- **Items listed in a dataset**
____

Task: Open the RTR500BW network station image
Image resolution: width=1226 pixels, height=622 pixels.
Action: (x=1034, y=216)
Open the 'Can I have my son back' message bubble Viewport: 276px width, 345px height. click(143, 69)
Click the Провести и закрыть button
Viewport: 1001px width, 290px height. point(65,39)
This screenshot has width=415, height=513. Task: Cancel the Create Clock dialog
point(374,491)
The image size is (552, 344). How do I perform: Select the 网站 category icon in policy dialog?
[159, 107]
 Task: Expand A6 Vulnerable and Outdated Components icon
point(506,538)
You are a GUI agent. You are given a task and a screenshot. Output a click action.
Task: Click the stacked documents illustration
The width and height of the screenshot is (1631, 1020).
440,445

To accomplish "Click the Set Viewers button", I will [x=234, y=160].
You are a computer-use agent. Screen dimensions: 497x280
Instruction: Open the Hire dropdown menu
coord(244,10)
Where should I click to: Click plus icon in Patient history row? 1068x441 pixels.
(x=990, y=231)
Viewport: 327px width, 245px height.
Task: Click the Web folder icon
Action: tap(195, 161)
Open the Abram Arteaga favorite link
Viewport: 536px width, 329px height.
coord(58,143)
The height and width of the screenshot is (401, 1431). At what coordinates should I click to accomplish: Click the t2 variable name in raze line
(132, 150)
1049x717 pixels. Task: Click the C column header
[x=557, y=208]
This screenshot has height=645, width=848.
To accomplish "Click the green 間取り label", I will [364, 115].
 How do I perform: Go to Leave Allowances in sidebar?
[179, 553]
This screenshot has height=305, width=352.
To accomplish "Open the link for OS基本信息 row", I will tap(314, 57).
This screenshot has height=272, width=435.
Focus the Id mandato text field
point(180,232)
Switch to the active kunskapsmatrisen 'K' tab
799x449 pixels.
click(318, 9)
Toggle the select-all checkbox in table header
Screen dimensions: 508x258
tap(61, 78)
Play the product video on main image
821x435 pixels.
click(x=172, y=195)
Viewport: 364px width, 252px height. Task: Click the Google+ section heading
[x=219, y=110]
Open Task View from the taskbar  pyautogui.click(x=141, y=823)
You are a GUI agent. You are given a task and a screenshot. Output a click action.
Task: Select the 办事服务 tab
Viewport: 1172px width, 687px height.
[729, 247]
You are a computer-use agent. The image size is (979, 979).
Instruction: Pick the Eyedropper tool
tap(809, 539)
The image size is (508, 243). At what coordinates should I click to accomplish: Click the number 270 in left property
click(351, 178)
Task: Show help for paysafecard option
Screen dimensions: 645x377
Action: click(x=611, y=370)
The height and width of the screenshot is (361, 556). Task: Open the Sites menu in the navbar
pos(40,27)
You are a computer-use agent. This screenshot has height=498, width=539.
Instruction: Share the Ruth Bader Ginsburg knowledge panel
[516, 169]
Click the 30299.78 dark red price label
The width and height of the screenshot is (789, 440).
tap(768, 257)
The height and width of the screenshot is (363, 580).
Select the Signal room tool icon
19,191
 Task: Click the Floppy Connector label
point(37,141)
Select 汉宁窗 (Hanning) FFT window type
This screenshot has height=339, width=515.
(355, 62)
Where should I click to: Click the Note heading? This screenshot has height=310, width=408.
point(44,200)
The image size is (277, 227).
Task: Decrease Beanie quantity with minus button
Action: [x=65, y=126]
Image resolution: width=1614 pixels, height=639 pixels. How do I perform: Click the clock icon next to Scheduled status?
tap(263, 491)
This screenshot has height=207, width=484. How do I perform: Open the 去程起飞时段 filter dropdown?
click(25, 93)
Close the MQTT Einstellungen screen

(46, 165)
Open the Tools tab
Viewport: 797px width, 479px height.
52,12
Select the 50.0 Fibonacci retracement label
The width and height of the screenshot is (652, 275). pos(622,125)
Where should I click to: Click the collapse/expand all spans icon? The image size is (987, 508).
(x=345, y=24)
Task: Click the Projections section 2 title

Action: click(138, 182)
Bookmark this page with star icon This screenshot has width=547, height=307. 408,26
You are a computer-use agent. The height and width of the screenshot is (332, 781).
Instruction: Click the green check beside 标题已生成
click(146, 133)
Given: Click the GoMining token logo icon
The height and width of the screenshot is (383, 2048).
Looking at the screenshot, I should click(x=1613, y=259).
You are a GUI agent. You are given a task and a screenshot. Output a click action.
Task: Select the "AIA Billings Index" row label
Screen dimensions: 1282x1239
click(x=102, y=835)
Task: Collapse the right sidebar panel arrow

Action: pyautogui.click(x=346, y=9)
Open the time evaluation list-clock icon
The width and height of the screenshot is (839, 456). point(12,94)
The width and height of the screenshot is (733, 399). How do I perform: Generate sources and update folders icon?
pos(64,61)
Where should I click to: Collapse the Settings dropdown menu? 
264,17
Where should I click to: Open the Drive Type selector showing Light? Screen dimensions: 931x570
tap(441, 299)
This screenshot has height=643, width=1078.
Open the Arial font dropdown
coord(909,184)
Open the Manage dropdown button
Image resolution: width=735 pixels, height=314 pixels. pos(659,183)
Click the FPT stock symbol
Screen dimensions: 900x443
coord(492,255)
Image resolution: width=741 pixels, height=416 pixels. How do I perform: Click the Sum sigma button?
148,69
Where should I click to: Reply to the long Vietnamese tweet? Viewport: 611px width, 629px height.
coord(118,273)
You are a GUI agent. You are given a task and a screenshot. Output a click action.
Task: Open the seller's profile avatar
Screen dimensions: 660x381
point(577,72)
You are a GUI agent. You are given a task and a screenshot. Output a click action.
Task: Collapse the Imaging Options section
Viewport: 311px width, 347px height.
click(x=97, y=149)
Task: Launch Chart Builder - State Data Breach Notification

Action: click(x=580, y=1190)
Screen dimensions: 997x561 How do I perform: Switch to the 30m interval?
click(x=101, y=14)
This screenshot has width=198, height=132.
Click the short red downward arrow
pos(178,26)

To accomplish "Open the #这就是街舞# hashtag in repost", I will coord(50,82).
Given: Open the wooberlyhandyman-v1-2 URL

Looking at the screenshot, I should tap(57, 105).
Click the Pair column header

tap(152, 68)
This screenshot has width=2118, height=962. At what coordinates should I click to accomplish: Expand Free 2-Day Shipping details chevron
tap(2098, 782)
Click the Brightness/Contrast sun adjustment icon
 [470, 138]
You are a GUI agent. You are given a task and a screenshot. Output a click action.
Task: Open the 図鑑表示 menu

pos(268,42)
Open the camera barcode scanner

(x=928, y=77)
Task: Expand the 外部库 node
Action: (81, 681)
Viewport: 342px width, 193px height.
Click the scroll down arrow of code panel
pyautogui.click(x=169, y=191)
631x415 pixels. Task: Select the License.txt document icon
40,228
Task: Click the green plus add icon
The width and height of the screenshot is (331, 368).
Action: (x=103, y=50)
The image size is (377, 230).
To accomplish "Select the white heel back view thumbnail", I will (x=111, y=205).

____

- **What is needed**
Copy all of the material above line for line, without changing anything.

- **Output for this task**
Task: Open the RTR500BW network station image
Image resolution: width=1226 pixels, height=622 pixels.
Action: (x=1034, y=216)
Open the 'Can I have my son back' message bubble Viewport: 276px width, 345px height. click(143, 69)
Click the Провести и закрыть button
Viewport: 1001px width, 290px height. point(65,39)
This screenshot has width=415, height=513. Task: Cancel the Create Clock dialog
point(374,491)
The image size is (552, 344). How do I perform: Select the 网站 category icon in policy dialog?
[159, 107]
 Task: Expand A6 Vulnerable and Outdated Components icon
point(506,538)
You are a GUI agent. You are given a task and a screenshot. Output a click action.
Task: Click the stacked documents illustration
The width and height of the screenshot is (1631, 1020).
440,445

To accomplish "Click the Set Viewers button", I will [x=234, y=160].
You are a computer-use agent. Screen dimensions: 497x280
Instruction: Open the Hire dropdown menu
coord(244,10)
Where should I click to: Click plus icon in Patient history row? 1068x441 pixels.
(x=990, y=231)
Viewport: 327px width, 245px height.
Task: Click the Web folder icon
Action: tap(195, 161)
Open the Abram Arteaga favorite link
Viewport: 536px width, 329px height.
coord(58,143)
The height and width of the screenshot is (401, 1431). At what coordinates should I click to accomplish: Click the t2 variable name in raze line
(132, 150)
1049x717 pixels. Task: Click the C column header
[x=557, y=208]
This screenshot has height=645, width=848.
To accomplish "Click the green 間取り label", I will [364, 115].
 How do I perform: Go to Leave Allowances in sidebar?
[179, 553]
This screenshot has height=305, width=352.
To accomplish "Open the link for OS基本信息 row", I will tap(314, 57).
This screenshot has height=272, width=435.
Focus the Id mandato text field
point(180,232)
Switch to the active kunskapsmatrisen 'K' tab
799x449 pixels.
click(318, 9)
Toggle the select-all checkbox in table header
Screen dimensions: 508x258
tap(61, 78)
Play the product video on main image
821x435 pixels.
click(x=172, y=195)
Viewport: 364px width, 252px height. Task: Click the Google+ section heading
[x=219, y=110]
Open Task View from the taskbar  pyautogui.click(x=141, y=823)
You are a GUI agent. You are given a task and a screenshot. Output a click action.
Task: Select the 办事服务 tab
Viewport: 1172px width, 687px height.
[729, 247]
You are a computer-use agent. The image size is (979, 979).
Instruction: Pick the Eyedropper tool
tap(809, 539)
The image size is (508, 243). At what coordinates should I click to accomplish: Click the number 270 in left property
click(351, 178)
Task: Show help for paysafecard option
Screen dimensions: 645x377
Action: click(x=611, y=370)
The height and width of the screenshot is (361, 556). Task: Open the Sites menu in the navbar
pos(40,27)
You are a computer-use agent. This screenshot has height=498, width=539.
Instruction: Share the Ruth Bader Ginsburg knowledge panel
[516, 169]
Click the 30299.78 dark red price label
The width and height of the screenshot is (789, 440).
tap(768, 257)
The height and width of the screenshot is (363, 580).
Select the Signal room tool icon
19,191
 Task: Click the Floppy Connector label
point(37,141)
Select 汉宁窗 (Hanning) FFT window type
This screenshot has height=339, width=515.
(355, 62)
Where should I click to: Click the Note heading? This screenshot has height=310, width=408.
point(44,200)
The image size is (277, 227).
Task: Decrease Beanie quantity with minus button
Action: [x=65, y=126]
Image resolution: width=1614 pixels, height=639 pixels. How do I perform: Click the clock icon next to Scheduled status?
tap(263, 491)
This screenshot has height=207, width=484. How do I perform: Open the 去程起飞时段 filter dropdown?
click(25, 93)
Close the MQTT Einstellungen screen

(46, 165)
Open the Tools tab
Viewport: 797px width, 479px height.
52,12
Select the 50.0 Fibonacci retracement label
The width and height of the screenshot is (652, 275). pos(622,125)
Where should I click to: Click the collapse/expand all spans icon? The image size is (987, 508).
(x=345, y=24)
Task: Click the Projections section 2 title

Action: click(138, 182)
Bookmark this page with star icon This screenshot has width=547, height=307. 408,26
You are a computer-use agent. The height and width of the screenshot is (332, 781).
Instruction: Click the green check beside 标题已生成
click(146, 133)
Given: Click the GoMining token logo icon
The height and width of the screenshot is (383, 2048).
Looking at the screenshot, I should click(x=1613, y=259).
You are a GUI agent. You are given a task and a screenshot. Output a click action.
Task: Select the "AIA Billings Index" row label
Screen dimensions: 1282x1239
click(x=102, y=835)
Task: Collapse the right sidebar panel arrow

Action: pyautogui.click(x=346, y=9)
Open the time evaluation list-clock icon
The width and height of the screenshot is (839, 456). point(12,94)
The width and height of the screenshot is (733, 399). How do I perform: Generate sources and update folders icon?
pos(64,61)
Where should I click to: Collapse the Settings dropdown menu? 
264,17
Where should I click to: Open the Drive Type selector showing Light? Screen dimensions: 931x570
tap(441, 299)
This screenshot has height=643, width=1078.
Open the Arial font dropdown
coord(909,184)
Open the Manage dropdown button
Image resolution: width=735 pixels, height=314 pixels. pos(659,183)
Click the FPT stock symbol
Screen dimensions: 900x443
coord(492,255)
Image resolution: width=741 pixels, height=416 pixels. How do I perform: Click the Sum sigma button?
148,69
Where should I click to: Reply to the long Vietnamese tweet? Viewport: 611px width, 629px height.
coord(118,273)
You are a GUI agent. You are given a task and a screenshot. Output a click action.
Task: Open the seller's profile avatar
Screen dimensions: 660x381
point(577,72)
You are a GUI agent. You are given a task and a screenshot. Output a click action.
Task: Collapse the Imaging Options section
Viewport: 311px width, 347px height.
click(x=97, y=149)
Task: Launch Chart Builder - State Data Breach Notification

Action: click(x=580, y=1190)
Screen dimensions: 997x561 How do I perform: Switch to the 30m interval?
click(x=101, y=14)
This screenshot has width=198, height=132.
Click the short red downward arrow
pos(178,26)

To accomplish "Open the #这就是街舞# hashtag in repost", I will coord(50,82).
Given: Open the wooberlyhandyman-v1-2 URL

Looking at the screenshot, I should tap(57, 105).
Click the Pair column header

tap(152, 68)
This screenshot has width=2118, height=962. At what coordinates should I click to accomplish: Expand Free 2-Day Shipping details chevron
tap(2098, 782)
Click the Brightness/Contrast sun adjustment icon
 [470, 138]
You are a GUI agent. You are given a task and a screenshot. Output a click action.
Task: Open the 図鑑表示 menu

pos(268,42)
Open the camera barcode scanner

(x=928, y=77)
Task: Expand the 外部库 node
Action: (81, 681)
Viewport: 342px width, 193px height.
Click the scroll down arrow of code panel
pyautogui.click(x=169, y=191)
631x415 pixels. Task: Select the License.txt document icon
40,228
Task: Click the green plus add icon
The width and height of the screenshot is (331, 368).
Action: (x=103, y=50)
The image size is (377, 230).
To accomplish "Select the white heel back view thumbnail", I will (x=111, y=205).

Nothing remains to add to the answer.